What concerns me about the above paragraph is the use of the word "blithely."  Jameson's blitheness has neither been proved nor disproved.  All Elshtain provides is an uncited phrase without any context.  Notice how the meaning of the sentence changes when "blithely" is removed.  I see no reason why a politician or academic could not or should not talk about 9/11 from as many perspectives and from as many theoretical frameworks as possible.  I agree that no one should discuss it "blithely," but Elshtain has not demonstrated that anyone has.

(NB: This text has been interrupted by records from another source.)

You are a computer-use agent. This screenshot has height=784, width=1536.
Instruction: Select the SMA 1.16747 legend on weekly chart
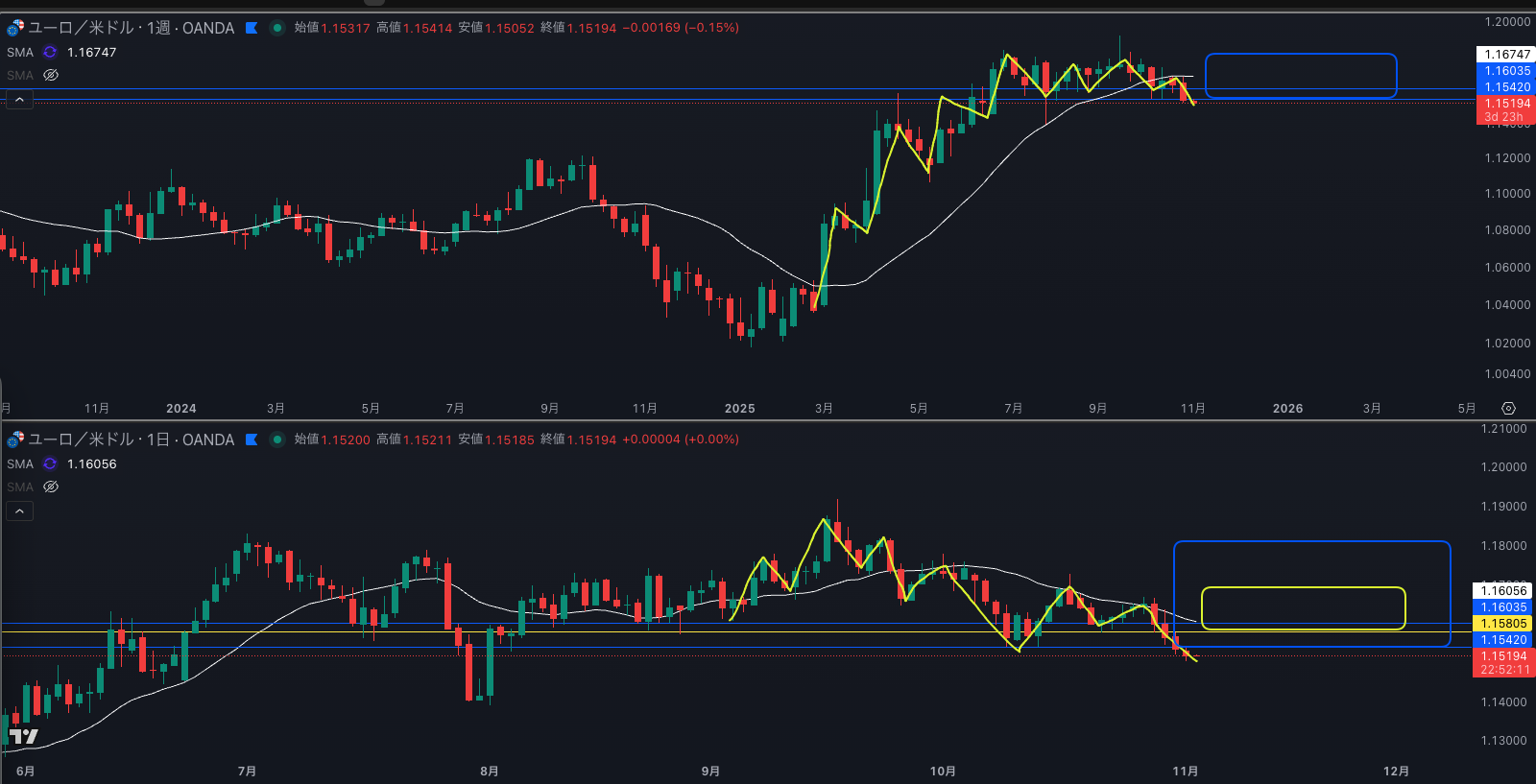coord(91,52)
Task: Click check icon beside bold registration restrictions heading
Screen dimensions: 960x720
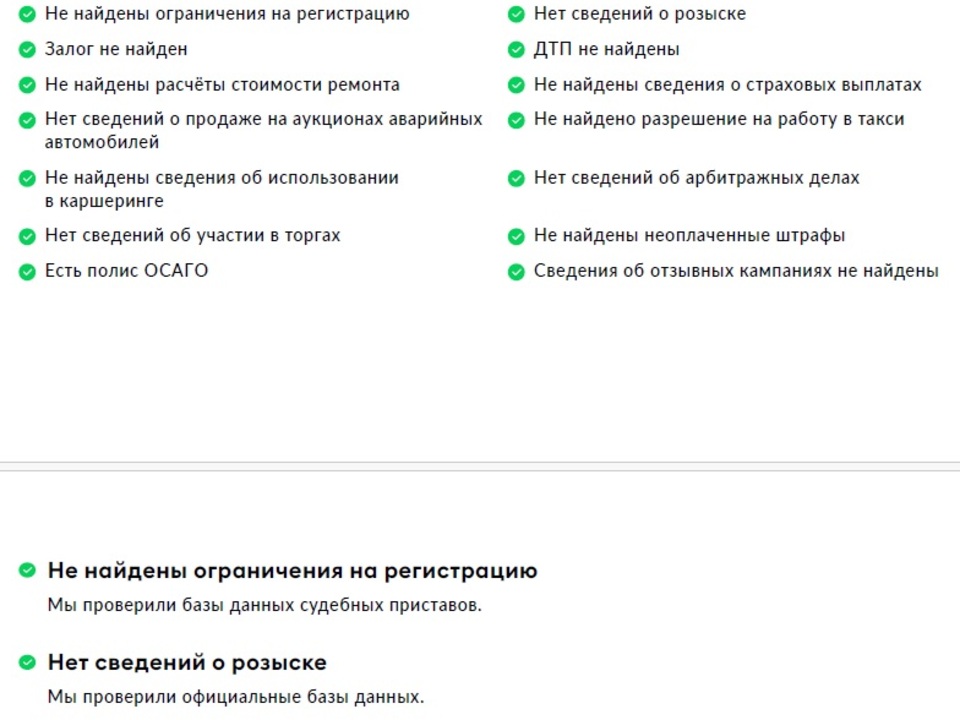Action: coord(27,571)
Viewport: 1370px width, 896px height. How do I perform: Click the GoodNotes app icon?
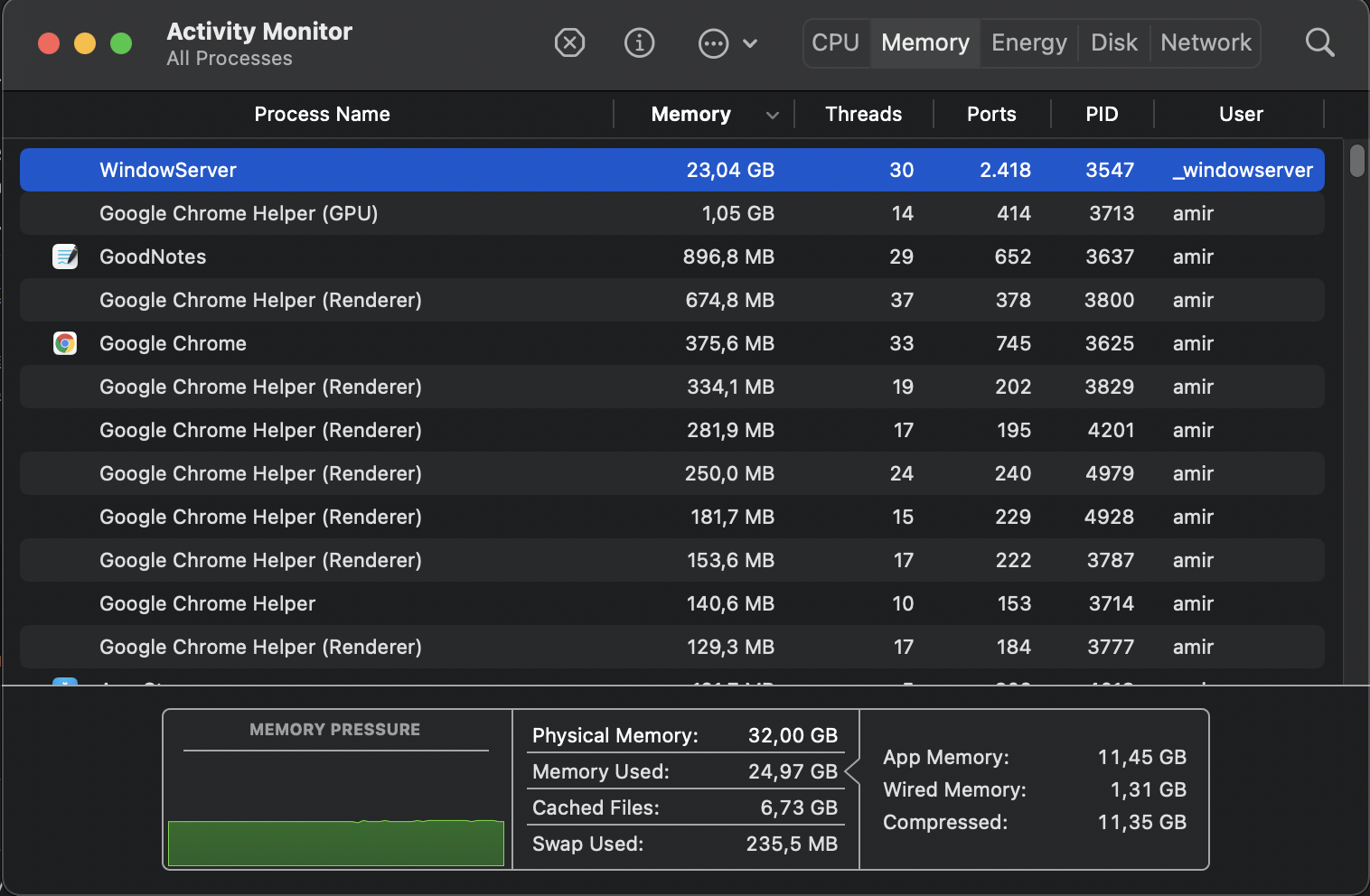coord(65,257)
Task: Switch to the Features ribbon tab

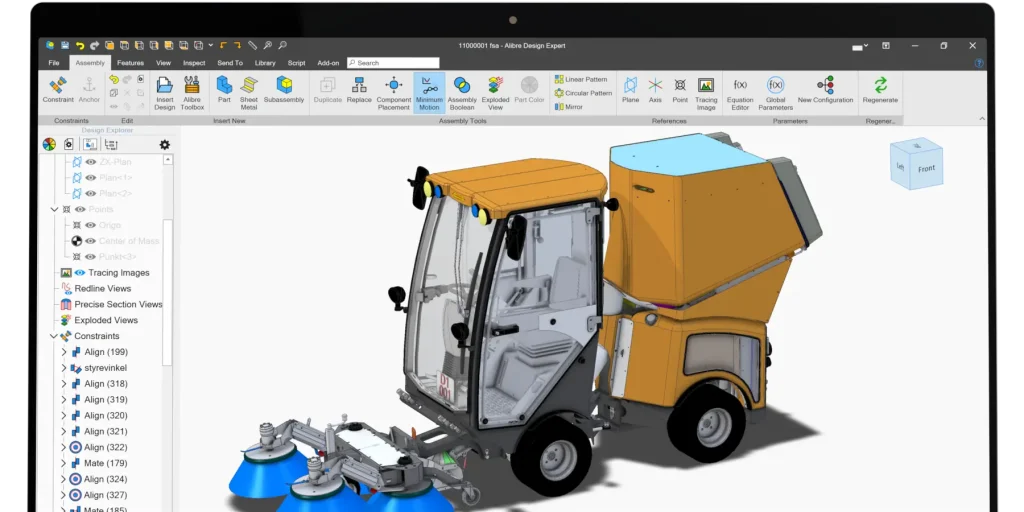Action: (x=130, y=63)
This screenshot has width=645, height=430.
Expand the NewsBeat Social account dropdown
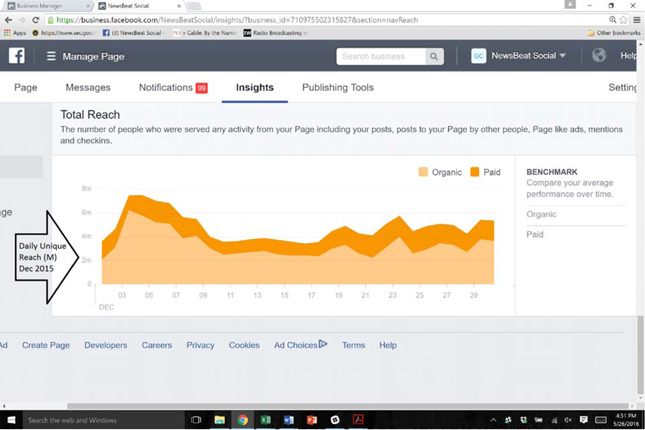tap(563, 56)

[4]  I am dwelling on this point at length, because I think it points to a larger problem in Elshtain's book as a whole.  Throughout Just War against Terror, Elshtain seems to conflate explanation and justification.  As a result, any attempt to understand why someone would fly passenger jets into buildings appears to be saying that such an attack is justified.  Without understanding or explanation, however, it seems that we risk increasing the likelihood of future attacks rather than mitigating it.  Thus, Elshtain writes:

Repeatedly the worst possible gloss is put on American motivations and the best on the motivations of those who attacked us.  Terrorists are given the benefit of the doubt.  After the obligatory caveat that it is not a good thing to fly hijacked commercial aircraft into skyscraper office buildings, we are told to consider the provocations.  These range from "the fascism of U.S. foreign policy over the past many decades," in the words of a Rutgers professor cited by Andrew Sullivan, to the historian Mary Beard's declaration that, "however tactfully you dress it up, the United States had it coming" (93).

Leaving aside legitimate concerns that one might have about American motivations in the international community, it is clear that those who attacked the U.S. on 9/11 had already put the "worst possible gloss" on American motivations.  In an effort to understand the hijackers, it seems prudent to think about the U.S. in the way that they do, and then ask why they might think about the U.S. in this way.  The phrase "obligatory caveat" seems to impugn unnecessarily the motives of those trying to explain what sort of historical forces led to the 9/11 attacks.  It seems much more amenable to a continuing dialogue about the U.S. role in international affairs to assume that these "obligatory caveats" are sincere, and the concern for understanding seeks prevention rather than provocation.

[5]  As I noted above, Just War Against Terror presents a powerful argument that the U.S. was right to go to war in Afghanistan and Iraq.  I would like to call into question one of the key presuppositions of the argument, namely that just war theory can be appropriately applied in this instance.  In particular, I do not think that there can be strictly speaking a "war" on "terror."  I am not the first person to make this claim.  The recently released report of the 9/11 commission makes a similar claim.  "Terrorism" is a technique that seeks political or social change through the unpredictable and indiscriminate killing or injuring of noncombatants.  Terrorism is an effective technique because it is so efficient.  One attack can create great upheaval and the threat of future attacks is nearly as effective as the original attack.  Given that terrorism is a technique, it does not seem that a war can be fought against it.  Terrorism is not a state that can agree to terms of surrender, nor is it a combatant that can be killed or captured on the field of battle.  When U.S. troops landed in Afghanistan and Iraq, the people that fought against them were not defending terrorism, they were defending their country or their religion or both.  When there are protests against the use of military force in the "war on terror," the protesters are not protesting on behalf of terror, or in the hopes that without military intervention terror might flourish. 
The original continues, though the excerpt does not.